**To do**
Extract all of the entries and give them again, word for word.

Stored data:

^^^^^^^^^^^^^^^^

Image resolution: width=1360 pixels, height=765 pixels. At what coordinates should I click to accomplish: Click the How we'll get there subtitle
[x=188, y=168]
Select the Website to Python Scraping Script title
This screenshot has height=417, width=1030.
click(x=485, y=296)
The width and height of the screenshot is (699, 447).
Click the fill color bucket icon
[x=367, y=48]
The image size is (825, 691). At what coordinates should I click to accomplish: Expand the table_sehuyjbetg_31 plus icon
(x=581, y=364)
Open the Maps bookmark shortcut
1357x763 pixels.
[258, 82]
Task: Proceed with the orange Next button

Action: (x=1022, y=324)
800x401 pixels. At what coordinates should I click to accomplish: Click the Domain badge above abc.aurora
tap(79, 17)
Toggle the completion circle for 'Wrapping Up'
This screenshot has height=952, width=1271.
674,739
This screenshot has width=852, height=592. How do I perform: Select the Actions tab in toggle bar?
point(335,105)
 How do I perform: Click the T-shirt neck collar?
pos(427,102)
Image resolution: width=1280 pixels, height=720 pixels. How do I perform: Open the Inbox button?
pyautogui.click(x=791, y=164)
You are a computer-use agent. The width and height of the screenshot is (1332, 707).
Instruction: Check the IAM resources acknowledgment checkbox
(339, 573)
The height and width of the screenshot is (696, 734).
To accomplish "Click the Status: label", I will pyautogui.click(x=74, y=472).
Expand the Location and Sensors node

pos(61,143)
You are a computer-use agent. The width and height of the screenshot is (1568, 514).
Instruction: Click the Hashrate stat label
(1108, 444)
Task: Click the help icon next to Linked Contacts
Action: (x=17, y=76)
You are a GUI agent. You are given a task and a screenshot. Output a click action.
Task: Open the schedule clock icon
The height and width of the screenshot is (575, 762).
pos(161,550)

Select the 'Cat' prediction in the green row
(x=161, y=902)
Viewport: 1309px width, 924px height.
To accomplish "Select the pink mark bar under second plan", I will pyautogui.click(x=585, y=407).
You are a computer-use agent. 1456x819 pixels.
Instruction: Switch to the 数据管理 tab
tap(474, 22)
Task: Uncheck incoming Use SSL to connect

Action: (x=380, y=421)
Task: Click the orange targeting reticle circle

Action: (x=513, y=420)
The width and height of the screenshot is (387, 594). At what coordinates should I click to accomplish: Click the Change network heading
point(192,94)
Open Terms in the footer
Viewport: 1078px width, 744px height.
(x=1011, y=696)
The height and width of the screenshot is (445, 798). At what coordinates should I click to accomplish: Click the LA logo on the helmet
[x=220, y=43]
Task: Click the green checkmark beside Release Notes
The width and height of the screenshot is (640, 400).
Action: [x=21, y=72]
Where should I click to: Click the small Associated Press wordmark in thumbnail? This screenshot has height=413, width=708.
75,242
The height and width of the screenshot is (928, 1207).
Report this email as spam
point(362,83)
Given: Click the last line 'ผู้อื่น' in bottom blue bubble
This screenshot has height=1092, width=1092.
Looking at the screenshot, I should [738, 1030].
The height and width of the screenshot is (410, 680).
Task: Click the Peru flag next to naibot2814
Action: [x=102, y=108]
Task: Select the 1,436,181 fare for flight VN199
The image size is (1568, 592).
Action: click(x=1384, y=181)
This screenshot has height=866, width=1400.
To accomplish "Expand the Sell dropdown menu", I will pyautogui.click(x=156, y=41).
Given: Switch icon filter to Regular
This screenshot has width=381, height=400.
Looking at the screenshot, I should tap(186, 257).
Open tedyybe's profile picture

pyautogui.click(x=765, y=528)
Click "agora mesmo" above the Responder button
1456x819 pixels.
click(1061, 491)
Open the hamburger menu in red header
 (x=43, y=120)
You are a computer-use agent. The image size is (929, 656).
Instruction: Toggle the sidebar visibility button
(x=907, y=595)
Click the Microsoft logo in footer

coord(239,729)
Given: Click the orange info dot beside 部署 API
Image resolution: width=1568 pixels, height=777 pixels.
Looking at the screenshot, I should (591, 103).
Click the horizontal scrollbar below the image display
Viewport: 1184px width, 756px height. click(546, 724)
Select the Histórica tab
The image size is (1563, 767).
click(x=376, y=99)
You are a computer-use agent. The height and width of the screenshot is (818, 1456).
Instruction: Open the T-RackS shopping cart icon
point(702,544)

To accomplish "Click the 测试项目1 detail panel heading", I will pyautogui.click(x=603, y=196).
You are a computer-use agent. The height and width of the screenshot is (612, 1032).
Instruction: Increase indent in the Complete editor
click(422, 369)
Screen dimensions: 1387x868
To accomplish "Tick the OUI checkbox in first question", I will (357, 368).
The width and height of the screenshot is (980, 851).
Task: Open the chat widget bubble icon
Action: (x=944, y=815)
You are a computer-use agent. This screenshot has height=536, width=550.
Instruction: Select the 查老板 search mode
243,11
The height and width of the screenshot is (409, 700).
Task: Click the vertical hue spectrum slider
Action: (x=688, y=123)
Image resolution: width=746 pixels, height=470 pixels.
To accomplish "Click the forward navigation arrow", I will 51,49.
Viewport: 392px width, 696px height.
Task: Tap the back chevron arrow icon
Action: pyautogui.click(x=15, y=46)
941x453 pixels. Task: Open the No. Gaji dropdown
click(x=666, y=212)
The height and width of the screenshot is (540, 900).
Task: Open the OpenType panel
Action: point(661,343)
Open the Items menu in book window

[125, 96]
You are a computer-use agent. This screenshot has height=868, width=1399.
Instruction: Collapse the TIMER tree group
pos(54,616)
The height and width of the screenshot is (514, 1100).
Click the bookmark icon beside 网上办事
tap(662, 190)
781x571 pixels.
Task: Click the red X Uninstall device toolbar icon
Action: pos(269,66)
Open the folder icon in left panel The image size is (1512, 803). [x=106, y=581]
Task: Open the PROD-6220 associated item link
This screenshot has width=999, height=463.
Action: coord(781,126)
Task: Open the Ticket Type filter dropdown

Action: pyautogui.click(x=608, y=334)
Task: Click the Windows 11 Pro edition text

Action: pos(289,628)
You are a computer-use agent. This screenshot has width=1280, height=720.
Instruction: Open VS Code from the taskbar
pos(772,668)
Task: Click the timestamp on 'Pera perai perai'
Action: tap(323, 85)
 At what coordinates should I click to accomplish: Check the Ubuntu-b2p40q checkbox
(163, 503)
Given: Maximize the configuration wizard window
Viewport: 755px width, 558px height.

^^^^^^^^^^^^^^^^

**Reply to the exercise**
Image resolution: width=1360 pixels, height=765 pixels. At what coordinates should I click to accomplish: Click the How we'll get there subtitle
[x=188, y=168]
Select the Website to Python Scraping Script title
This screenshot has height=417, width=1030.
click(x=485, y=296)
The width and height of the screenshot is (699, 447).
Click the fill color bucket icon
[x=367, y=48]
The image size is (825, 691). At what coordinates should I click to accomplish: Expand the table_sehuyjbetg_31 plus icon
(x=581, y=364)
Open the Maps bookmark shortcut
1357x763 pixels.
[258, 82]
Task: Proceed with the orange Next button

Action: (x=1022, y=324)
800x401 pixels. At what coordinates should I click to accomplish: Click the Domain badge above abc.aurora
tap(79, 17)
Toggle the completion circle for 'Wrapping Up'
This screenshot has height=952, width=1271.
674,739
This screenshot has width=852, height=592. How do I perform: Select the Actions tab in toggle bar?
point(335,105)
 How do I perform: Click the T-shirt neck collar?
pos(427,102)
Image resolution: width=1280 pixels, height=720 pixels. How do I perform: Open the Inbox button?
pyautogui.click(x=791, y=164)
You are a computer-use agent. The width and height of the screenshot is (1332, 707).
Instruction: Check the IAM resources acknowledgment checkbox
(339, 573)
The height and width of the screenshot is (696, 734).
To accomplish "Click the Status: label", I will pyautogui.click(x=74, y=472).
Expand the Location and Sensors node

pos(61,143)
You are a computer-use agent. The width and height of the screenshot is (1568, 514).
Instruction: Click the Hashrate stat label
(1108, 444)
Task: Click the help icon next to Linked Contacts
Action: (x=17, y=76)
You are a GUI agent. You are given a task and a screenshot. Output a click action.
Task: Open the schedule clock icon
The height and width of the screenshot is (575, 762).
pos(161,550)

Select the 'Cat' prediction in the green row
(x=161, y=902)
Viewport: 1309px width, 924px height.
To accomplish "Select the pink mark bar under second plan", I will pyautogui.click(x=585, y=407).
You are a computer-use agent. 1456x819 pixels.
Instruction: Switch to the 数据管理 tab
tap(474, 22)
Task: Uncheck incoming Use SSL to connect

Action: (x=380, y=421)
Task: Click the orange targeting reticle circle

Action: (x=513, y=420)
The width and height of the screenshot is (387, 594). At what coordinates should I click to accomplish: Click the Change network heading
point(192,94)
Open Terms in the footer
Viewport: 1078px width, 744px height.
(x=1011, y=696)
The height and width of the screenshot is (445, 798). At what coordinates should I click to accomplish: Click the LA logo on the helmet
[x=220, y=43]
Task: Click the green checkmark beside Release Notes
The width and height of the screenshot is (640, 400).
Action: [x=21, y=72]
Where should I click to: Click the small Associated Press wordmark in thumbnail? This screenshot has height=413, width=708.
75,242
The height and width of the screenshot is (928, 1207).
Report this email as spam
point(362,83)
Given: Click the last line 'ผู้อื่น' in bottom blue bubble
This screenshot has height=1092, width=1092.
Looking at the screenshot, I should [738, 1030].
The height and width of the screenshot is (410, 680).
Task: Click the Peru flag next to naibot2814
Action: [x=102, y=108]
Task: Select the 1,436,181 fare for flight VN199
The image size is (1568, 592).
Action: click(x=1384, y=181)
This screenshot has height=866, width=1400.
To accomplish "Expand the Sell dropdown menu", I will pyautogui.click(x=156, y=41).
Given: Switch icon filter to Regular
This screenshot has width=381, height=400.
Looking at the screenshot, I should tap(186, 257).
Open tedyybe's profile picture

pyautogui.click(x=765, y=528)
Click "agora mesmo" above the Responder button
1456x819 pixels.
click(1061, 491)
Open the hamburger menu in red header
 (x=43, y=120)
You are a computer-use agent. The image size is (929, 656).
Instruction: Toggle the sidebar visibility button
(x=907, y=595)
Click the Microsoft logo in footer

coord(239,729)
Given: Click the orange info dot beside 部署 API
Image resolution: width=1568 pixels, height=777 pixels.
Looking at the screenshot, I should (591, 103).
Click the horizontal scrollbar below the image display
Viewport: 1184px width, 756px height. click(546, 724)
Select the Histórica tab
The image size is (1563, 767).
click(x=376, y=99)
You are a computer-use agent. The height and width of the screenshot is (818, 1456).
Instruction: Open the T-RackS shopping cart icon
point(702,544)

To accomplish "Click the 测试项目1 detail panel heading", I will pyautogui.click(x=603, y=196).
You are a computer-use agent. The height and width of the screenshot is (612, 1032).
Instruction: Increase indent in the Complete editor
click(422, 369)
Screen dimensions: 1387x868
To accomplish "Tick the OUI checkbox in first question", I will (357, 368).
The width and height of the screenshot is (980, 851).
Task: Open the chat widget bubble icon
Action: (x=944, y=815)
You are a computer-use agent. This screenshot has height=536, width=550.
Instruction: Select the 查老板 search mode
243,11
The height and width of the screenshot is (409, 700).
Task: Click the vertical hue spectrum slider
Action: (x=688, y=123)
Image resolution: width=746 pixels, height=470 pixels.
To accomplish "Click the forward navigation arrow", I will 51,49.
Viewport: 392px width, 696px height.
Task: Tap the back chevron arrow icon
Action: pyautogui.click(x=15, y=46)
941x453 pixels. Task: Open the No. Gaji dropdown
click(x=666, y=212)
The height and width of the screenshot is (540, 900).
Task: Open the OpenType panel
Action: point(661,343)
Open the Items menu in book window

[125, 96]
You are a computer-use agent. This screenshot has height=868, width=1399.
Instruction: Collapse the TIMER tree group
pos(54,616)
The height and width of the screenshot is (514, 1100).
Click the bookmark icon beside 网上办事
tap(662, 190)
781x571 pixels.
Task: Click the red X Uninstall device toolbar icon
Action: pos(269,66)
Open the folder icon in left panel The image size is (1512, 803). [x=106, y=581]
Task: Open the PROD-6220 associated item link
This screenshot has width=999, height=463.
Action: coord(781,126)
Task: Open the Ticket Type filter dropdown

Action: pyautogui.click(x=608, y=334)
Task: Click the Windows 11 Pro edition text

Action: pos(289,628)
You are a computer-use agent. This screenshot has width=1280, height=720.
Instruction: Open VS Code from the taskbar
pos(772,668)
Task: Click the timestamp on 'Pera perai perai'
Action: tap(323, 85)
 At what coordinates should I click to accomplish: Check the Ubuntu-b2p40q checkbox
(163, 503)
Given: Maximize the configuration wizard window
Viewport: 755px width, 558px height.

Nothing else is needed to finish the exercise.